To form our input sequence, we will convert the words into tokens to get the
sequence. Then, prepend it with the special bos_token
and append the special
eos_token
to the end of the sequence. So the format of our instances wil
be BOS ... tokens ... EOS
.
We implement four data-related classes under src
directory and register them to
trapper's registry. In fact, the tokenizer wrapper class is the same as the base
class, we just implemented it to show how you can implement and register a custom
tokenizer wrapper in your own tasks. For the inference, we implement a custom
pipeline class under src/pipeline.py
.
Implemented in src/label_mapper.py
. It is responsible for handling the mapping
between POS tags in CONLL2003 (such as 'FW', 'IN' etc) and their integer ids which
are fed to the model during training.

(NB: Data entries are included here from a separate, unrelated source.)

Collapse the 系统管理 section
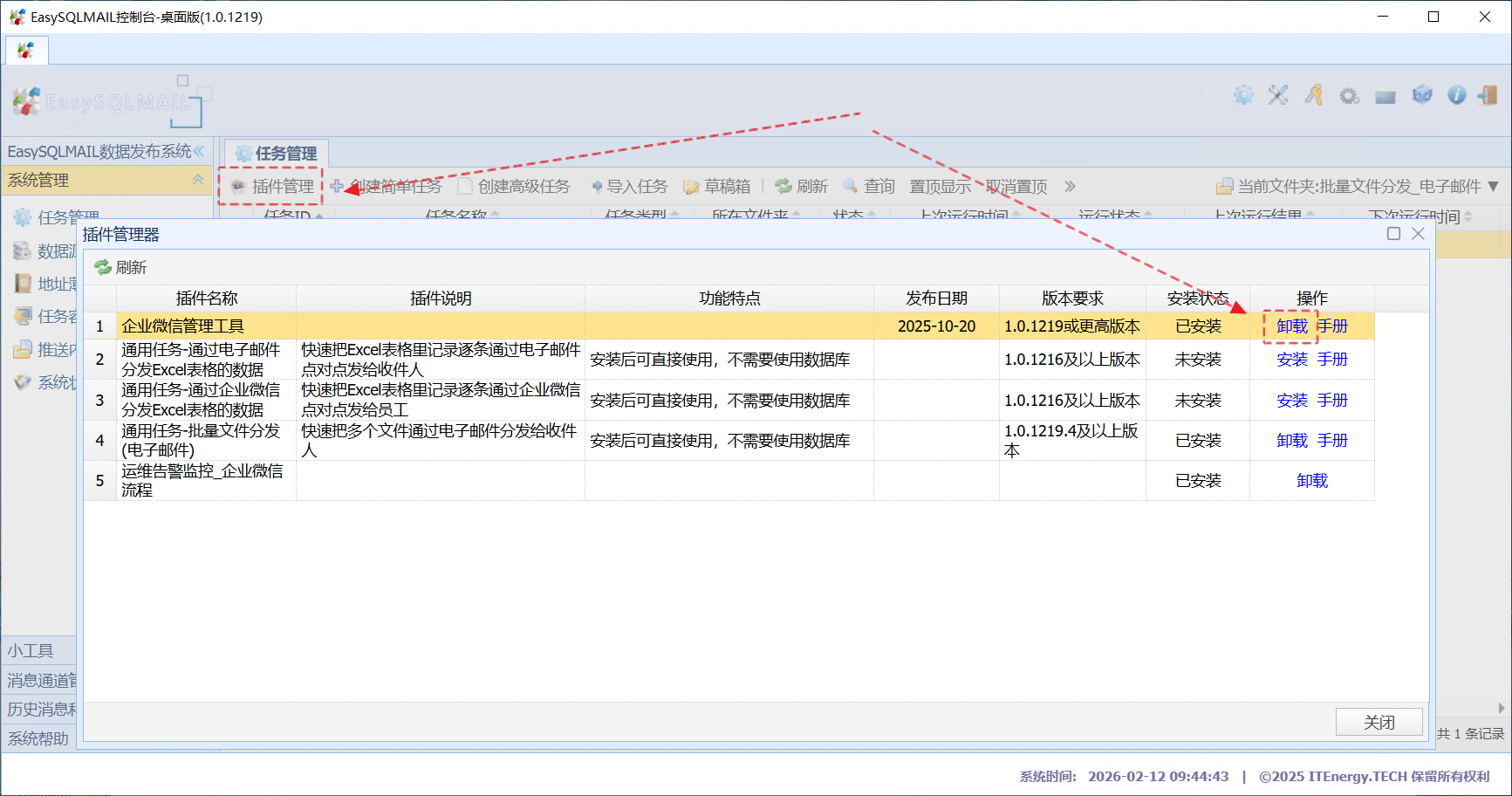This screenshot has height=796, width=1512. coord(198,180)
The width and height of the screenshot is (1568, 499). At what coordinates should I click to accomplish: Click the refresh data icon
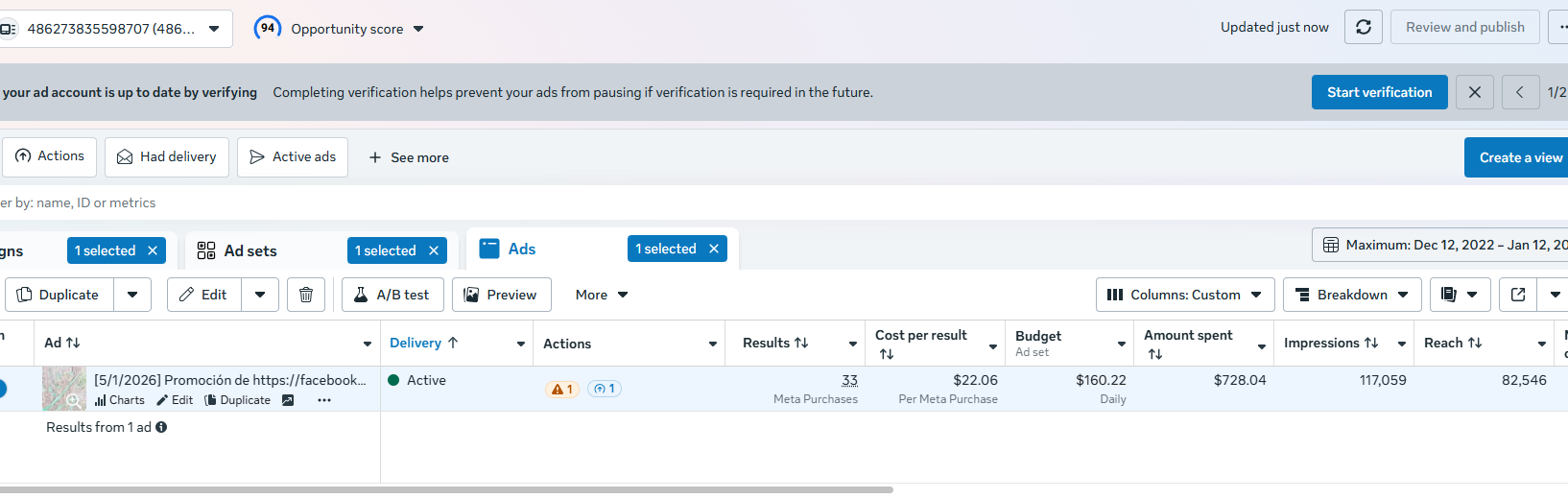tap(1363, 27)
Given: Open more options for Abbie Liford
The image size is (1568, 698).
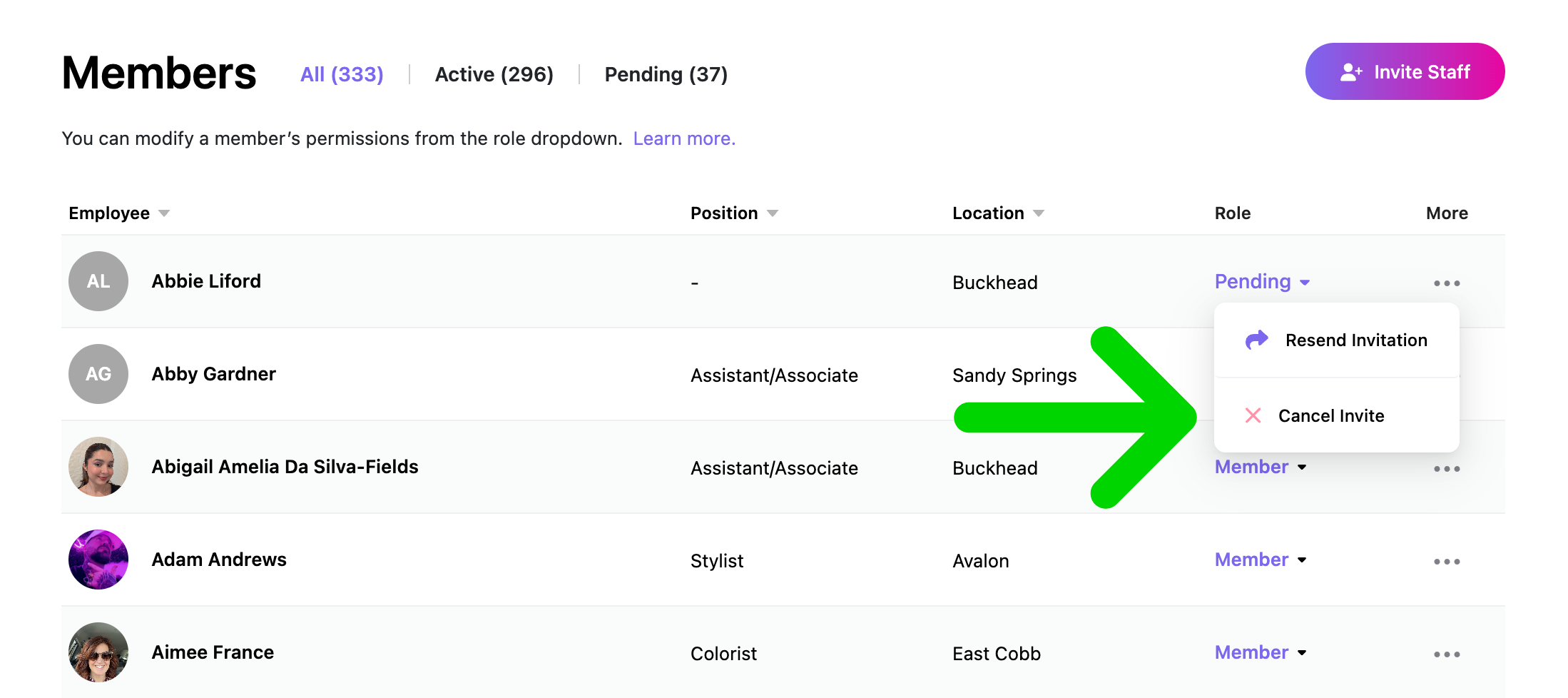Looking at the screenshot, I should [1447, 283].
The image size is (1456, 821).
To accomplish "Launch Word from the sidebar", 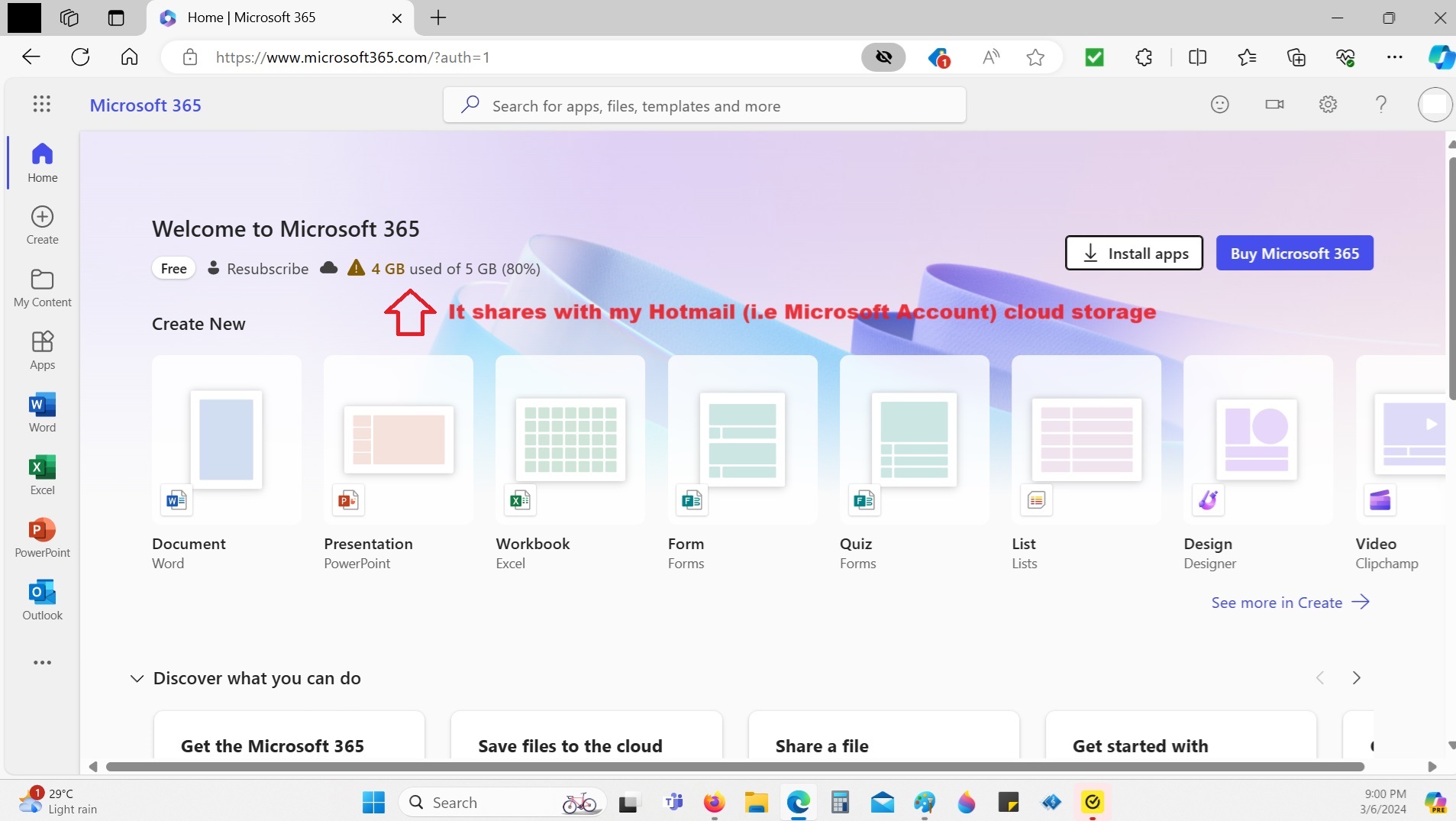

Registered with the name of
"conll2003_pos_tagging_example"
to the registry.
Implemented in src/tokenizer_wrapper.py
. Although we could have used the
TokenizerWrapper
directly, this class is implemented to demonstrate how to
subclass the TokenizerWrapper and register the new class.
Implemented in src/data_processor.py
. It extracts the tokens
,
pos_tags
and id
fields from an input data instance. It tokenizes the
tokens
field since it actually consists of words which may need further
tokenization. Then, it generates the corresponding token ids and store them.
Finally, thepos_tags
are stored directly without any processing since this field
consists of integer labels ids instead of categorical labels.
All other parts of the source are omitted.